Please repeat the data exactly, leaving nothing out.

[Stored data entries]
-- Opening Marker --

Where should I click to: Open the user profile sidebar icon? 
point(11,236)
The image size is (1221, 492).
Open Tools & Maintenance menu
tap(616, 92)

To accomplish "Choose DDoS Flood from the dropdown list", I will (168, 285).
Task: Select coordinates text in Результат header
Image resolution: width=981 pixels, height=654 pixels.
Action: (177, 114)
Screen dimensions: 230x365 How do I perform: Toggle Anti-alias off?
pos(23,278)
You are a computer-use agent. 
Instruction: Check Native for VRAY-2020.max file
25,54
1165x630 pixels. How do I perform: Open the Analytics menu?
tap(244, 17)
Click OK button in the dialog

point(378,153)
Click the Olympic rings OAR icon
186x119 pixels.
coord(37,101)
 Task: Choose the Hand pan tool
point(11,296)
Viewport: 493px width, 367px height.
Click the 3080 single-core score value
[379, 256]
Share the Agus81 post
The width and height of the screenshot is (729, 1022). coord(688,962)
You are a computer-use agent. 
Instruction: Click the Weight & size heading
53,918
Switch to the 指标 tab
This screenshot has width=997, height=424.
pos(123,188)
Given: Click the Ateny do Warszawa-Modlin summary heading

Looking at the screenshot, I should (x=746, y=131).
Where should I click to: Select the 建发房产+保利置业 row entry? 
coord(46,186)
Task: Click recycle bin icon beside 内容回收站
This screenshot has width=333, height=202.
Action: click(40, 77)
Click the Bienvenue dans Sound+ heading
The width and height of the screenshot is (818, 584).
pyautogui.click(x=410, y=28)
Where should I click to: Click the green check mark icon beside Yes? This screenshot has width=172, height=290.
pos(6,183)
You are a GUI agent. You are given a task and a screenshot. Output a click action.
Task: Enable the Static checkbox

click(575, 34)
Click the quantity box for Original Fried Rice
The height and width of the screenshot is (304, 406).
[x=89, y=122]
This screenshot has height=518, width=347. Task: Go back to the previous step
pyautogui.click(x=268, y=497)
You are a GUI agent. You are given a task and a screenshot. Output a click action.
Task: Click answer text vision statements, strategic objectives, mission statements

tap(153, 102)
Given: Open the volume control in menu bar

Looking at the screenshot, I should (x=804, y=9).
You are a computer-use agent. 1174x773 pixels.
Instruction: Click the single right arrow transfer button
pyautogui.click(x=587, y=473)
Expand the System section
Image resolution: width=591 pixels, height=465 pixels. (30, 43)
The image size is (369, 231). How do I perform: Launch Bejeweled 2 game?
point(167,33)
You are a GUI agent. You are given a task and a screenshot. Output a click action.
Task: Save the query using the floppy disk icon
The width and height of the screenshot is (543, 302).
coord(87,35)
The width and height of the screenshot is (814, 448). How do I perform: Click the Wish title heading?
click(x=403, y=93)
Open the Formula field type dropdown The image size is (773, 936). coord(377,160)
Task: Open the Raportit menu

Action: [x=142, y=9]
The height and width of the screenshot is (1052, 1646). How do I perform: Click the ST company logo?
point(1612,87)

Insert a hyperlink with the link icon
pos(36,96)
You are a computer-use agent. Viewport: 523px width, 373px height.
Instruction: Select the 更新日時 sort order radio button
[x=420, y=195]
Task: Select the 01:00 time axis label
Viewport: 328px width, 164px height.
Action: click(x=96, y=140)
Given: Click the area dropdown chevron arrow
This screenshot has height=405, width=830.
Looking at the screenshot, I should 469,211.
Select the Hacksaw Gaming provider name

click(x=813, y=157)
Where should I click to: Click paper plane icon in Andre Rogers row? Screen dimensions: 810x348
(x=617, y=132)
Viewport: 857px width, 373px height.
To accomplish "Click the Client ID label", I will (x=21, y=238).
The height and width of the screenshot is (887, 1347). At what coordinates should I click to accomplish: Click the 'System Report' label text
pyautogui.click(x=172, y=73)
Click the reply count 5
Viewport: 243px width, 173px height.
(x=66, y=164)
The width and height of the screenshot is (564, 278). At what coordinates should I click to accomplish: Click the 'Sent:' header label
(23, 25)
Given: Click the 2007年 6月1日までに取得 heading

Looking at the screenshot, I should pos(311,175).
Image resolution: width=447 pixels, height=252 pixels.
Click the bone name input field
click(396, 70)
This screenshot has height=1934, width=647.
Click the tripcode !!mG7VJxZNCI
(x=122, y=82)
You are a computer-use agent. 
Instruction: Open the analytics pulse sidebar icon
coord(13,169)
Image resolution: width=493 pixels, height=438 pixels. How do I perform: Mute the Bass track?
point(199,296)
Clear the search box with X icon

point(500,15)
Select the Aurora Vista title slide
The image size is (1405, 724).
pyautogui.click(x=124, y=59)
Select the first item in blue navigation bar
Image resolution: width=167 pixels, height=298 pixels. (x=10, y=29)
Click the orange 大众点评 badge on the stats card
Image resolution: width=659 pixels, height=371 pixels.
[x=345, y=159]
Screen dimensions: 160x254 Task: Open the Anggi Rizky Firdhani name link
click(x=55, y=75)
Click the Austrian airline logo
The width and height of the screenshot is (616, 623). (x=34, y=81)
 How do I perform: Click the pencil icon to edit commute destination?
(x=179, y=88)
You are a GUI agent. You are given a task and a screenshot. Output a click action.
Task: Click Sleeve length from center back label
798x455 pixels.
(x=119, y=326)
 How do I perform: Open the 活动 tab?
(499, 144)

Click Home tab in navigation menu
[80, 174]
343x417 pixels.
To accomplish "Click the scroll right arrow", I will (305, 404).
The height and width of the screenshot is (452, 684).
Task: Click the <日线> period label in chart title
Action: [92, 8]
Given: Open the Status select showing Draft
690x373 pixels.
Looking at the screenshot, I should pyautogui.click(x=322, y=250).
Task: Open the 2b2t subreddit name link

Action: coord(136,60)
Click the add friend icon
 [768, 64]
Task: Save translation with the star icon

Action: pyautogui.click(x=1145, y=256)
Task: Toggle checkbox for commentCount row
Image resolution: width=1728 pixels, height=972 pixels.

-- Closing Marker --

● RESULT OF THE TASK
Where should I click to: Open the user profile sidebar icon? 
point(11,236)
The image size is (1221, 492).
Open Tools & Maintenance menu
tap(616, 92)

To accomplish "Choose DDoS Flood from the dropdown list", I will (168, 285).
Task: Select coordinates text in Результат header
Image resolution: width=981 pixels, height=654 pixels.
Action: (177, 114)
Screen dimensions: 230x365 How do I perform: Toggle Anti-alias off?
pos(23,278)
You are a computer-use agent. 
Instruction: Check Native for VRAY-2020.max file
25,54
1165x630 pixels. How do I perform: Open the Analytics menu?
tap(244, 17)
Click OK button in the dialog

point(378,153)
Click the Olympic rings OAR icon
186x119 pixels.
coord(37,101)
 Task: Choose the Hand pan tool
point(11,296)
Viewport: 493px width, 367px height.
Click the 3080 single-core score value
[379, 256]
Share the Agus81 post
The width and height of the screenshot is (729, 1022). coord(688,962)
You are a computer-use agent. 
Instruction: Click the Weight & size heading
53,918
Switch to the 指标 tab
This screenshot has width=997, height=424.
pos(123,188)
Given: Click the Ateny do Warszawa-Modlin summary heading

Looking at the screenshot, I should (x=746, y=131).
Where should I click to: Select the 建发房产+保利置业 row entry? 
coord(46,186)
Task: Click recycle bin icon beside 内容回收站
This screenshot has width=333, height=202.
Action: click(40, 77)
Click the Bienvenue dans Sound+ heading
The width and height of the screenshot is (818, 584).
pyautogui.click(x=410, y=28)
Where should I click to: Click the green check mark icon beside Yes? This screenshot has width=172, height=290.
pos(6,183)
You are a GUI agent. You are given a task and a screenshot. Output a click action.
Task: Enable the Static checkbox

click(575, 34)
Click the quantity box for Original Fried Rice
The height and width of the screenshot is (304, 406).
[x=89, y=122]
This screenshot has height=518, width=347. Task: Go back to the previous step
pyautogui.click(x=268, y=497)
You are a GUI agent. You are given a task and a screenshot. Output a click action.
Task: Click answer text vision statements, strategic objectives, mission statements

tap(153, 102)
Given: Open the volume control in menu bar

Looking at the screenshot, I should (x=804, y=9).
You are a computer-use agent. 1174x773 pixels.
Instruction: Click the single right arrow transfer button
pyautogui.click(x=587, y=473)
Expand the System section
Image resolution: width=591 pixels, height=465 pixels. (30, 43)
The image size is (369, 231). How do I perform: Launch Bejeweled 2 game?
point(167,33)
You are a GUI agent. You are given a task and a screenshot. Output a click action.
Task: Save the query using the floppy disk icon
The width and height of the screenshot is (543, 302).
coord(87,35)
The width and height of the screenshot is (814, 448). How do I perform: Click the Wish title heading?
click(x=403, y=93)
Open the Formula field type dropdown The image size is (773, 936). coord(377,160)
Task: Open the Raportit menu

Action: [x=142, y=9]
The height and width of the screenshot is (1052, 1646). How do I perform: Click the ST company logo?
point(1612,87)

Insert a hyperlink with the link icon
pos(36,96)
You are a computer-use agent. Viewport: 523px width, 373px height.
Instruction: Select the 更新日時 sort order radio button
[x=420, y=195]
Task: Select the 01:00 time axis label
Viewport: 328px width, 164px height.
Action: click(x=96, y=140)
Given: Click the area dropdown chevron arrow
This screenshot has height=405, width=830.
Looking at the screenshot, I should 469,211.
Select the Hacksaw Gaming provider name

click(x=813, y=157)
Where should I click to: Click paper plane icon in Andre Rogers row? Screen dimensions: 810x348
(x=617, y=132)
Viewport: 857px width, 373px height.
To accomplish "Click the Client ID label", I will (x=21, y=238).
The height and width of the screenshot is (887, 1347). At what coordinates should I click to accomplish: Click the 'System Report' label text
pyautogui.click(x=172, y=73)
Click the reply count 5
Viewport: 243px width, 173px height.
(x=66, y=164)
The width and height of the screenshot is (564, 278). At what coordinates should I click to accomplish: Click the 'Sent:' header label
(23, 25)
Given: Click the 2007年 6月1日までに取得 heading

Looking at the screenshot, I should pos(311,175).
Image resolution: width=447 pixels, height=252 pixels.
Click the bone name input field
click(396, 70)
This screenshot has height=1934, width=647.
Click the tripcode !!mG7VJxZNCI
(x=122, y=82)
You are a computer-use agent. 
Instruction: Open the analytics pulse sidebar icon
coord(13,169)
Image resolution: width=493 pixels, height=438 pixels. How do I perform: Mute the Bass track?
point(199,296)
Clear the search box with X icon

point(500,15)
Select the Aurora Vista title slide
The image size is (1405, 724).
pyautogui.click(x=124, y=59)
Select the first item in blue navigation bar
Image resolution: width=167 pixels, height=298 pixels. (x=10, y=29)
Click the orange 大众点评 badge on the stats card
Image resolution: width=659 pixels, height=371 pixels.
[x=345, y=159]
Screen dimensions: 160x254 Task: Open the Anggi Rizky Firdhani name link
click(x=55, y=75)
Click the Austrian airline logo
The width and height of the screenshot is (616, 623). (x=34, y=81)
 How do I perform: Click the pencil icon to edit commute destination?
(x=179, y=88)
You are a GUI agent. You are given a task and a screenshot. Output a click action.
Task: Click Sleeve length from center back label
798x455 pixels.
(x=119, y=326)
 How do I perform: Open the 活动 tab?
(499, 144)

Click Home tab in navigation menu
[80, 174]
343x417 pixels.
To accomplish "Click the scroll right arrow", I will (305, 404).
The height and width of the screenshot is (452, 684).
Task: Click the <日线> period label in chart title
Action: [92, 8]
Given: Open the Status select showing Draft
690x373 pixels.
Looking at the screenshot, I should pyautogui.click(x=322, y=250).
Task: Open the 2b2t subreddit name link

Action: coord(136,60)
Click the add friend icon
 [768, 64]
Task: Save translation with the star icon

Action: pyautogui.click(x=1145, y=256)
Task: Toggle checkbox for commentCount row
Image resolution: width=1728 pixels, height=972 pixels.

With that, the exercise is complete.